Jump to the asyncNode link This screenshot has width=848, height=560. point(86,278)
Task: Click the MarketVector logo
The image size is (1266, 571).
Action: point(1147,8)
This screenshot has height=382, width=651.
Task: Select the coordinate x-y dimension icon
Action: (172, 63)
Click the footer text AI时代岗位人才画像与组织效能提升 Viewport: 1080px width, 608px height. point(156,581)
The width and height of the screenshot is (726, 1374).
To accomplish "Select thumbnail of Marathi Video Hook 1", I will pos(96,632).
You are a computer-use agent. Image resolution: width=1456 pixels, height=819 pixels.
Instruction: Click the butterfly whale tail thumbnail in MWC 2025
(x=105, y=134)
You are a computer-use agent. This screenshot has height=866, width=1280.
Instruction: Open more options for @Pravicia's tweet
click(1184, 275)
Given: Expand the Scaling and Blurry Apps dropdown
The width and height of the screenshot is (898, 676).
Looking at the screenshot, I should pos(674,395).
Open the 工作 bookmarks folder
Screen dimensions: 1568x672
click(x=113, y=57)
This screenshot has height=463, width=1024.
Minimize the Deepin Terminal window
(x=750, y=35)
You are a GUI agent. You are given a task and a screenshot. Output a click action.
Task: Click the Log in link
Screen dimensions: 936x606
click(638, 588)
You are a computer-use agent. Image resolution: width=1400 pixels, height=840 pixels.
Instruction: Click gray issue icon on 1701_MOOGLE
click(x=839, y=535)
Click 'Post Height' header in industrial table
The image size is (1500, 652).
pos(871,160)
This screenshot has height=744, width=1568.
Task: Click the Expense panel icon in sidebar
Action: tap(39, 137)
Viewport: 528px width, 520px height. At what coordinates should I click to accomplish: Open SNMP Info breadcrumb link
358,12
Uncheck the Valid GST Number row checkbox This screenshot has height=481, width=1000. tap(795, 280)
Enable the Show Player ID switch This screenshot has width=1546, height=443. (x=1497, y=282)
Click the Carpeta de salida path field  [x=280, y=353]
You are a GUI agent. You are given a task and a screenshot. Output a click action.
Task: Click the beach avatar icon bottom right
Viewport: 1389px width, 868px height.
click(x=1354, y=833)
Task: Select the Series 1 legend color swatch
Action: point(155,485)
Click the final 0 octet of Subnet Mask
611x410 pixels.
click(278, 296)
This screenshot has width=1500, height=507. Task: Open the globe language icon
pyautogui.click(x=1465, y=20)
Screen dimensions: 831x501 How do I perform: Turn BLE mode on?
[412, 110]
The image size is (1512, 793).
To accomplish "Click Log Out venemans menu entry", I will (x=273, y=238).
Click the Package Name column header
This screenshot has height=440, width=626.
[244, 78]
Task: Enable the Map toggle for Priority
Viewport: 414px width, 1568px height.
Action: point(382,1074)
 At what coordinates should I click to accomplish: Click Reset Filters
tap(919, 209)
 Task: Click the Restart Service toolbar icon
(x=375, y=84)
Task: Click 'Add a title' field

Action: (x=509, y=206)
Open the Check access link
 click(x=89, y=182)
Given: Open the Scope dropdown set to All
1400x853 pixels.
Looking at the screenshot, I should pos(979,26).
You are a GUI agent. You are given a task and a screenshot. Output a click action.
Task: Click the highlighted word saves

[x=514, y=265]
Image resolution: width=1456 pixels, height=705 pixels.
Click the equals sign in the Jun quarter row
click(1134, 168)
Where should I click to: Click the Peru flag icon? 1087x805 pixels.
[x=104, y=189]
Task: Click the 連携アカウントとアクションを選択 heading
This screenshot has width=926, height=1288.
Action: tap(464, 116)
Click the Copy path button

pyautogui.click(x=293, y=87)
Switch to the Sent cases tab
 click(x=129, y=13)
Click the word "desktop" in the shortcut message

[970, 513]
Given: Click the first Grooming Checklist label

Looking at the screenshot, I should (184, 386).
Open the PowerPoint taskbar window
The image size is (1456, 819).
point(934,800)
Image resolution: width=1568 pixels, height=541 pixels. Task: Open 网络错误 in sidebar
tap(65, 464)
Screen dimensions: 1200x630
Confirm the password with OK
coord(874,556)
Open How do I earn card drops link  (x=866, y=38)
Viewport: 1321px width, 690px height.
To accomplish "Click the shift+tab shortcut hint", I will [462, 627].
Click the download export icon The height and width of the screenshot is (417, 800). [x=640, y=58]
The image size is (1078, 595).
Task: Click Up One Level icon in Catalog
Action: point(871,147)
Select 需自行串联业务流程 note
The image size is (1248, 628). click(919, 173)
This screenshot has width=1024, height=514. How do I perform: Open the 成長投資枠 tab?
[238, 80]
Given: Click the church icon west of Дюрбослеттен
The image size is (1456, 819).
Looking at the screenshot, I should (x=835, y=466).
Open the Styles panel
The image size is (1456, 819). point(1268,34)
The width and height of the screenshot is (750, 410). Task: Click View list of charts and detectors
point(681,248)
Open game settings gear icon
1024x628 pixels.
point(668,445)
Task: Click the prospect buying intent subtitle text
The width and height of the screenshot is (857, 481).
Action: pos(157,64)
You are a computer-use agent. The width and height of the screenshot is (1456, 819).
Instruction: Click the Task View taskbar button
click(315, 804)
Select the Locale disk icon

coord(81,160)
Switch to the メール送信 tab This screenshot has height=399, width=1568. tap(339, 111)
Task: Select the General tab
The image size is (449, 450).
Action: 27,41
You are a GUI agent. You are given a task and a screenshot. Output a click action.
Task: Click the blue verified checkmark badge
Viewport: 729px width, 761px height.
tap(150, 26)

::::::::::

Copy out the items in the part that opens with the line containing "Task: Click 'Add a title' field" and closes with the line containing "[x=514, y=265]", replacing "Open" with "Select" and changing nothing else.

Task: Click 'Add a title' field

Action: (x=509, y=206)
Select the Check access link
 click(x=89, y=182)
Given: Select the Scope dropdown set to All
1400x853 pixels.
Looking at the screenshot, I should pos(979,26).
You are a GUI agent. You are given a task and a screenshot. Output a click action.
Task: Click the highlighted word saves

[x=514, y=265]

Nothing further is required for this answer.